PCollection

The Dataflow SDKs use a specialized class called PCollection to represent data in a pipeline. A PCollection represents a multi-element data set.

You can think of a PCollection as "pipeline" data. Dataflow's transforms use PCollections as inputs and outputs; as such, if you want to work with data in your pipeline, it must be in the form of a PCollection. Each PCollection is owned by a specific Pipeline object, and only that Pipeline object can use it.

IMPORTANT: This document contains information about unbounded PCollections and Windowing. These concepts refer to the Dataflow Java SDK only, and are not yet available in the Dataflow Python SDK.
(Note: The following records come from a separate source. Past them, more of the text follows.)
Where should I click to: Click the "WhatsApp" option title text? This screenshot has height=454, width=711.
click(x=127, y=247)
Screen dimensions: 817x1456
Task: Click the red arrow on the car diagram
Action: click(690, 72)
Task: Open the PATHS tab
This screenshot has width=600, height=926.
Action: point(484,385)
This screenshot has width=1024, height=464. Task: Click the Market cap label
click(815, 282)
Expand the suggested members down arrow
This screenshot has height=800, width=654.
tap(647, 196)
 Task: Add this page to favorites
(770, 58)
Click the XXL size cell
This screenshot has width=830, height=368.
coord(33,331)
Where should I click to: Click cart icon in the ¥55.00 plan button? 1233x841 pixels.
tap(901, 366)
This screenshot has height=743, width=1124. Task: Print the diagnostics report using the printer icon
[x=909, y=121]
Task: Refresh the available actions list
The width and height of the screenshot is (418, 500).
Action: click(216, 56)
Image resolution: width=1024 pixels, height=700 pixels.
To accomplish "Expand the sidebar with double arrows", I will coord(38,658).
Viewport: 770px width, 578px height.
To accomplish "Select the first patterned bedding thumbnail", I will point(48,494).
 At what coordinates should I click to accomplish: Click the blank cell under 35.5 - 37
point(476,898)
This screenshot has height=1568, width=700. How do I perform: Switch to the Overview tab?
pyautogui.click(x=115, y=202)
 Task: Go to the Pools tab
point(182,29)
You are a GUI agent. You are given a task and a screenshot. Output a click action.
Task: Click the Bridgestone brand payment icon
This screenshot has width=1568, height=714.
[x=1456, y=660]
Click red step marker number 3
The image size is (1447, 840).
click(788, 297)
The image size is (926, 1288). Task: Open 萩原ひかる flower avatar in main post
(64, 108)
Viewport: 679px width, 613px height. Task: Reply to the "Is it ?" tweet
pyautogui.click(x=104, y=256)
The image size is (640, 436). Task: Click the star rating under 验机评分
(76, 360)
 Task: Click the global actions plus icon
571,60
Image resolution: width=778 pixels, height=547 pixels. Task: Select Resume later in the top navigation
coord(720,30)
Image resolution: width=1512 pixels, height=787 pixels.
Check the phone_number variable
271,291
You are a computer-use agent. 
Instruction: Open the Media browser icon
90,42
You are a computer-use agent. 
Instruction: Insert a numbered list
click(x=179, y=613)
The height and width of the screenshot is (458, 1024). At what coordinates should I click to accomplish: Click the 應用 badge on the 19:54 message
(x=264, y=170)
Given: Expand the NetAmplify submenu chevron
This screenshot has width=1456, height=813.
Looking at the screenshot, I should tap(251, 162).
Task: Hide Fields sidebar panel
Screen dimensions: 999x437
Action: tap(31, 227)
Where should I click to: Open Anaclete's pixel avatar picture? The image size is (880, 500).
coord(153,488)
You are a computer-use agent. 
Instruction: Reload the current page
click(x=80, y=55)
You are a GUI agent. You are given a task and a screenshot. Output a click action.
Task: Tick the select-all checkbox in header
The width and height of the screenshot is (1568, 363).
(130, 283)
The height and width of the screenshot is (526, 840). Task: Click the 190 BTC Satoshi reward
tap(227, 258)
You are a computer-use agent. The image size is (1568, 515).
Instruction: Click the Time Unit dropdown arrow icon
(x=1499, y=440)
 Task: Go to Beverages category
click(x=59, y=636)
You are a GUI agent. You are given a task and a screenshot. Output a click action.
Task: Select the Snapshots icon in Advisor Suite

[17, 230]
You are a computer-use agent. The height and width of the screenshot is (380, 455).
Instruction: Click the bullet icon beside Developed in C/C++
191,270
PCollection Characteristics

A PCollection represents a potentially large, immutable "bag" of elements. There is no upper limit on how many elements a PCollection can contain; any given PCollection might fit in memory, or it might represent a very large data set backed by a persistent data store.

Java

The elements of a PCollection can be of any type, but must all be of the same type. However, Dataflow needs to be able to encode each individual element as a byte string in order to support distributed processing. The Dataflow SDKs provide a Data Encoding mechanism that includes built in encodings for commonly used types and support for specifying custom encodings as needed. Creating a valid encoding for an aribitrary type can be challenging, but you can construct custom encoding for simple structured types.

An important data type for large scale data processing is the key/value pair. The Dataflow SDKs use the class KV<K, V> to represent key/value pairs.

Python

An important data type for large scale data processing is the key/value pair. The Dataflow Python SDK uses 2-tuples to represent key/value pairs.

PCollection Limitations

A PCollection has several key aspects in which it differs from a regular collection class:

  • A PCollection is immutable. Once created, you cannot add, remove, or change individual elements.
  • A PCollection does not support random access to individual elements.
  • A PCollection belongs to the pipeline in which it is created. You cannot share a PCollection between Pipeline objects.

A PCollection may be physically backed by data in existing storage, or it may represent data that has not yet been computed. As such, the data in a PCollection is immutable. You can use a PCollection in computations that generate new pipeline data (as a new PCollection); however, you cannot change the elements of an existing PCollection once it has been created.

A PCollection does not store data, per se; remember that a PCollection may have too many elements to fit in local memory where your Dataflow program is running. When you create or transform a PCollection, data isn't copied or moved in memory as with some regular container classes. Instead, a PCollection represents a potentially very large data set in the cloud.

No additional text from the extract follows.